Choose this alternative only if you are willing to pay a higher price. Additionally, make sure to refrain from making it a practice to pay for everything with EMIs.

Credit cards have become a convenient mode of payment for those who go through a cash crunch. Credit cards help to make purchases and other payments when you are low on cash in hand. The credit cards also increase your purchasing power as you generally get 30-day in hand to clear the credit card bills. However, often many credit card users fail to make payment for the credit card bills before the due date. This leads to higher interest rates on the total due amount as well as late payment fees. Even if you pay the minimum amount to avoid late fees, you still end up paying interest on the unpaid amount.

So, experts advise to clear all your credit card dues at one go before the due date as the interest rates could be even more than 36% per annum for most of the credit cards. On the other hand, if you are not in a position to clear the entire credit card bill amount in a single payment there is another option of converting the entire amount or the big purchases into equated monthly installments (EMIs).

Many credit card issuers offer the option of converting purchases more than Rs 2,500 or Rs 5,000 to convert into EMIs. You can even convert the entire pending amount into EMIs, but for that you should contact your card issuer.

Converting the unpaid amount into EMIs reduces the financial burden and you can pay the amount in small amounts every month over a specified duration.
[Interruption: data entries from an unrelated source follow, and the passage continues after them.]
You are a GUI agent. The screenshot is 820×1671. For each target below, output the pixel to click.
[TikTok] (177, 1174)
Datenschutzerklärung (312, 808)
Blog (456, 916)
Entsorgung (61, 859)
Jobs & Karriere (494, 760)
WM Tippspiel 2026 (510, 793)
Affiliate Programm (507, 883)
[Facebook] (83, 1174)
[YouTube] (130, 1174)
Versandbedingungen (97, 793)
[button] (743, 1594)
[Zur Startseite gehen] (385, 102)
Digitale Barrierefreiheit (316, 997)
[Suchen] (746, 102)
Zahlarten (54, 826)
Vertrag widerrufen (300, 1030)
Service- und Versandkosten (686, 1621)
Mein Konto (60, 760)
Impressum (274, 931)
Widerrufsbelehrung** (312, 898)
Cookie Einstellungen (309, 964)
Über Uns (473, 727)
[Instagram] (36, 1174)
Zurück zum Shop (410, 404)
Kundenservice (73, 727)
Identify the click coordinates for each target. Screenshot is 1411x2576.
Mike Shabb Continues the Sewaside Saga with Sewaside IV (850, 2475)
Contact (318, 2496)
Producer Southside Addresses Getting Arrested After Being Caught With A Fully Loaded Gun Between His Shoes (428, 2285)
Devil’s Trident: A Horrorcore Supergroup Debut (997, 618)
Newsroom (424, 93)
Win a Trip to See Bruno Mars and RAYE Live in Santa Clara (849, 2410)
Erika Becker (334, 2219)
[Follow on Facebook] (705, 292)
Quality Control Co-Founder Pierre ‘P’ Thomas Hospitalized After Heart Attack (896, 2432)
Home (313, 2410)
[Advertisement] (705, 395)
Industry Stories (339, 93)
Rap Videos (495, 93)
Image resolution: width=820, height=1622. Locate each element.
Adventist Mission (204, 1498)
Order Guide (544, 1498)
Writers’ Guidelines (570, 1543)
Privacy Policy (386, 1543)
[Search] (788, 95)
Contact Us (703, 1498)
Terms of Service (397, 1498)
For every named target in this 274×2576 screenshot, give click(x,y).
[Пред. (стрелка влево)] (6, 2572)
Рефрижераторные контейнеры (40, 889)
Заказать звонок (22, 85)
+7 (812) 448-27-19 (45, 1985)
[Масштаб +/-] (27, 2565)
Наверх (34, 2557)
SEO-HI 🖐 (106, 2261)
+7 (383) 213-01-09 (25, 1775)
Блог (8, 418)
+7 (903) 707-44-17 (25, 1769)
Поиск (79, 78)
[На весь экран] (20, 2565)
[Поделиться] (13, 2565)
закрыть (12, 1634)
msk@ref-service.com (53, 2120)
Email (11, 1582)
Once you choose the EMI method, the due amount gets split into smaller EMIs and the cardholder can pay the remaining amount as per their choice. Before opting for EMIs you should understand the risks associated with it.

The EMI option comes at a higher interest rate and it could exceed your monthly estimates of repayment. Choose this alternative only if you are willing to pay small monthly installments at a higher interest rate. At the same time, calculate the durations and how much EMI amount you can afford every month. You can then decide the tenure of EMIs, accordingly.

Experts suggest that card holders should avoid the habit of frequently using credit cards and going for purchases with EMIs. Though many merchants and card issuers tie up for offering ‘No Cost EMIs’, you should consider how the EMI amount will affect your monthly budget.

No Cost EMIs are those where the card issuer does not charge any interest rate for a specified period on purchases from partner merchants. Depending on the merchant and the credit card issuer, the EMI tenure in such cases could be from 3 months to 12 months. Though, No Cost EMIs may also come with a processing fee or charge. So, before opting for such offers, go through the terms and conditions as well as any hidden charges thoroughly.

Utilisation of credit card amount is directly linked to your credit score. Higher the approved credit limit you use lower will be your credit score. According to experts, one should only use up to 30% percent of the credit card limit and lower the utilization ratio, higher will be your credit score.

During a financial emergency you may not be able to adhere to this credit utilisation rule, but in that case don’t fail to pay the full amount before the due date.

Credit cards are quite convenient to meet different monetary needs, but for a healthy financial profile you should use credit cards cautiously or only in unavoidable situations.